Artigo 23.º — [...]
EM VIGOR1 - A câmara municipal delibera sobre o pedido de licenciamento nos seguintes prazos máximos, sob pena de deferimento tácito:
a) 20 dias, no caso das obras de edificação e de demolição previstas nas alíneas c), d), f), h) e i) do n.º 2 do artigo 4.º;
b) 45 dias, no caso de operações de loteamento;
c) 30 dias, no caso de obras de urbanização e trabalhos de remodelação de terrenos.
d) [...]
2 - O prazo previsto na alínea a) do número anterior conta-se:
a) Da data da apresentação dos projetos das especialidades e outros estudos; ou
b) Da data da aprovação do projeto de arquitetura se o interessado tiver apresentado os projetos de especialidades juntamente com o requerimento inicial; ou
c) Da data da receção dos elementos admitidos ao abrigo do n.º 2 do artigo 24.º-A.
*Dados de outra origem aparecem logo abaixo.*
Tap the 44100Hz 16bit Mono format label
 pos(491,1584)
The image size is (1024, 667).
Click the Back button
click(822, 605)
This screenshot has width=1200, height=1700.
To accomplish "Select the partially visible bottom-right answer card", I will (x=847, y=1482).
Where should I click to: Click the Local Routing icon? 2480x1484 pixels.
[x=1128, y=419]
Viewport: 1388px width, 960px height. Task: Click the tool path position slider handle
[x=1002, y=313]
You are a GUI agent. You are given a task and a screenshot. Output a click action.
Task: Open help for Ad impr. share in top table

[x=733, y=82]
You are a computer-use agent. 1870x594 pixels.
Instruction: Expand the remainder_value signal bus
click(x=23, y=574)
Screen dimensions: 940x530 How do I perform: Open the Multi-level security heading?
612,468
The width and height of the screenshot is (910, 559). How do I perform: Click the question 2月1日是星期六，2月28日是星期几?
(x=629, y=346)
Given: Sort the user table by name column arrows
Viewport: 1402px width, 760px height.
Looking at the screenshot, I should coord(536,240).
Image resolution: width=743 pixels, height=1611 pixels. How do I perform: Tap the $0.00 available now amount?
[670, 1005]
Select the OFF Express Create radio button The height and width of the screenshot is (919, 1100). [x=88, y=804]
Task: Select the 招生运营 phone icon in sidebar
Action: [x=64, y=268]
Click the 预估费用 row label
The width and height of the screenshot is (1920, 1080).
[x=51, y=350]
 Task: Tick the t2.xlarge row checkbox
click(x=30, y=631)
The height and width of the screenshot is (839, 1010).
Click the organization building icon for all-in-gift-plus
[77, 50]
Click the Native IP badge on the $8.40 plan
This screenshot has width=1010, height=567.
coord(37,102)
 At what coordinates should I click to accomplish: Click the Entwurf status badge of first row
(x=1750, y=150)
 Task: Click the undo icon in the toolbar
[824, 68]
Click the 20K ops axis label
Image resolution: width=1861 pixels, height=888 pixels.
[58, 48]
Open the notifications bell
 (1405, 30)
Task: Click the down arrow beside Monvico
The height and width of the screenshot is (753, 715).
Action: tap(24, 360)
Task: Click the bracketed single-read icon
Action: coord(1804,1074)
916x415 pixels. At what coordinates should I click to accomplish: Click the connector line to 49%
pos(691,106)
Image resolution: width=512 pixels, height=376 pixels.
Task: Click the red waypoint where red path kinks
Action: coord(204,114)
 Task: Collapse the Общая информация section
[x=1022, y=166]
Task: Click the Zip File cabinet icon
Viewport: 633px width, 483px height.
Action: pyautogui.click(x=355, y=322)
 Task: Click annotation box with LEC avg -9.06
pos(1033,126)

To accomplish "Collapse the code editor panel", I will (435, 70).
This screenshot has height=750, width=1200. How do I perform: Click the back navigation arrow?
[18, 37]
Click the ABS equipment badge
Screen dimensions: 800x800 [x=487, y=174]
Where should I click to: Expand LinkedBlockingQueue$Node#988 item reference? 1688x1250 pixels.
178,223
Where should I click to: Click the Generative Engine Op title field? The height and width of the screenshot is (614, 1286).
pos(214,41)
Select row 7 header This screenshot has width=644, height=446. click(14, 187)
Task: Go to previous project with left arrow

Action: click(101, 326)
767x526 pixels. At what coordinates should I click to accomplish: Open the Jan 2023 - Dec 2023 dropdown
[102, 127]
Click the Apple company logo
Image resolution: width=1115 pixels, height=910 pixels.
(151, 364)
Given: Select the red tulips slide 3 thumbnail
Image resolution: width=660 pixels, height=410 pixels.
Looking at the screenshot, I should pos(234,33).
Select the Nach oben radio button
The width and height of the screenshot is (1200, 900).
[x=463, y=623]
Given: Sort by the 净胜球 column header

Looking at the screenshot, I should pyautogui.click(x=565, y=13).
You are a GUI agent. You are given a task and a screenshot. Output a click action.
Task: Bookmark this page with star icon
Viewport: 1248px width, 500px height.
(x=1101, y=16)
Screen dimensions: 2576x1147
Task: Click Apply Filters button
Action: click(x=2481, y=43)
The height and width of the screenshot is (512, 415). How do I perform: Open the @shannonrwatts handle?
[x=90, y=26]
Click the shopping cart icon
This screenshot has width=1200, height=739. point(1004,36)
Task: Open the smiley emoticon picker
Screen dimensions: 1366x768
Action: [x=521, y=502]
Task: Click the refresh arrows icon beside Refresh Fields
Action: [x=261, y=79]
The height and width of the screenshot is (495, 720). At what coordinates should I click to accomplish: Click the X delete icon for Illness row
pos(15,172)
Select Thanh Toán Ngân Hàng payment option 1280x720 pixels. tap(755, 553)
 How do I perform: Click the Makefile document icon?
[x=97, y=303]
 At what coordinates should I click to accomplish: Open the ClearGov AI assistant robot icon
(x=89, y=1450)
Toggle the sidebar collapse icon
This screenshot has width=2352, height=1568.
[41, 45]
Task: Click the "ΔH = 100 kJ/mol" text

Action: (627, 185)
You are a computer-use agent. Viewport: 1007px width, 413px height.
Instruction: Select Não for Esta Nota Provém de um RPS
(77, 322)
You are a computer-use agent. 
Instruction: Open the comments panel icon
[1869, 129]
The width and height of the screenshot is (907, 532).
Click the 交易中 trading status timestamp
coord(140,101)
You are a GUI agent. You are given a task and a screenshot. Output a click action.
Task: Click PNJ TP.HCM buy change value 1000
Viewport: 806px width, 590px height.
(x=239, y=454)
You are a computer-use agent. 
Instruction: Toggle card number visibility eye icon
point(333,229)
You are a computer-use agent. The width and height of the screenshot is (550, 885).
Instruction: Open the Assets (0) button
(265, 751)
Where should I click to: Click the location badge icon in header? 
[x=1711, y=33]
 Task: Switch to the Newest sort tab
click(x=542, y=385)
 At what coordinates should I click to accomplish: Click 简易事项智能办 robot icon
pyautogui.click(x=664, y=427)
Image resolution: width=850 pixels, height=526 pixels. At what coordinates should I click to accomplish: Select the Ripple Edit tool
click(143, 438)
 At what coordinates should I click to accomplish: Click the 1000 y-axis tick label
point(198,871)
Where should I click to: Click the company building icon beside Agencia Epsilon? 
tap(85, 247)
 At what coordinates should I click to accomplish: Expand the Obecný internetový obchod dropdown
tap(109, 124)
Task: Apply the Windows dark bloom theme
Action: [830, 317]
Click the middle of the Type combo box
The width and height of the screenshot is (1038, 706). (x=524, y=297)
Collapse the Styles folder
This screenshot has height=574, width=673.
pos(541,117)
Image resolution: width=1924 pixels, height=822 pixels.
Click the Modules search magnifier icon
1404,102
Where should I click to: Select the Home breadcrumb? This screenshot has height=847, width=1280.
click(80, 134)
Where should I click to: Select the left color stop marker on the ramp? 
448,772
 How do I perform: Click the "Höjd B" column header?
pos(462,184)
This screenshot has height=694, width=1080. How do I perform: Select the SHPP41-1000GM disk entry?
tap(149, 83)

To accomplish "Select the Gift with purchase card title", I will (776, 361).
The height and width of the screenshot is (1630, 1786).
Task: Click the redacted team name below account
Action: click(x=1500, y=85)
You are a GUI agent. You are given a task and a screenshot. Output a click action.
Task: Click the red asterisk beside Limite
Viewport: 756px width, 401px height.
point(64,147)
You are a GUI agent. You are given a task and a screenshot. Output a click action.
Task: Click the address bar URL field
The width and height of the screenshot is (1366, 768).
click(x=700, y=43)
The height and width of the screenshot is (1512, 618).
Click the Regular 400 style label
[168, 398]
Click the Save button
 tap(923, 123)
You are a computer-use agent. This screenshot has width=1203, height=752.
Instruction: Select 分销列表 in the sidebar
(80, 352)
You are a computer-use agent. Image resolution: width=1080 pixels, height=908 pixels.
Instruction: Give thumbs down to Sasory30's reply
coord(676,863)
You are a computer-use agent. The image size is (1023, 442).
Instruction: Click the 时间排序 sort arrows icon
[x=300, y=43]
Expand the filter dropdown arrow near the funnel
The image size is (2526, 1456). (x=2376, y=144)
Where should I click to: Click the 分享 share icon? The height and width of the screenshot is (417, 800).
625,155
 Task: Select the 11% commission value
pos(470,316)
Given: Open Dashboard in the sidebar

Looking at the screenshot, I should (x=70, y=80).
3 - Os prazos previstos nas alíneas b) e c) do n.º 1 contam-se:
a) Do termo do prazo do saneamento e apreciação liminar; ou
b) Da data da receção dos elementos admitidos ao abrigo do n.º 1 do artigo 24.º-A; ou
c) Da data da receção do último dos pareceres, autorizações ou aprovações emitidas pelas entidades exteriores ao município quando haja lugar a consultas, ou do termo do prazo para a sua emissão, consoante o que ocorra em primeiro lugar.
4 - [...]
5 - Quando o pedido de licenciamento de obras de urbanização seja apresentado em simultâneo com o pedido de licenciamento de operação de loteamento, o prazo previsto na alínea c) do n.º 1 conta-se a partir da deliberação que aprove o pedido de loteamento.
6 - No caso das obras previstas nas alíneas c), d) e h) do n.º 2 do artigo 4.º, a câmara municipal pode, a requerimento do interessado, aprovar uma licença parcial para construção da estrutura após a aprovação do projeto de arquitetura, mediante a entrega de projeto de estabilidade e contenção periférica, e da prestação de caução para demolição da estrutura até ao piso de menor cota em caso de indeferimento, caducidade ou revogação.
7 - [...]
8 - Os prazos previstos nas alíneas b) e c) do n.º 1 podem ser excecionalmente prorrogados por uma única vez e por igual período, por decisão do presidente da câmara municipal, suscetível de delegação nos vereadores com faculdade de subdelegação nos dirigentes dos serviços municipais, e mediante notificação do interessado até ao termo do prazo do saneamento liminar, com fundamento na especial complexidade da operação, designadamente no caso de operações de loteamento que envolvam obras de urbanização.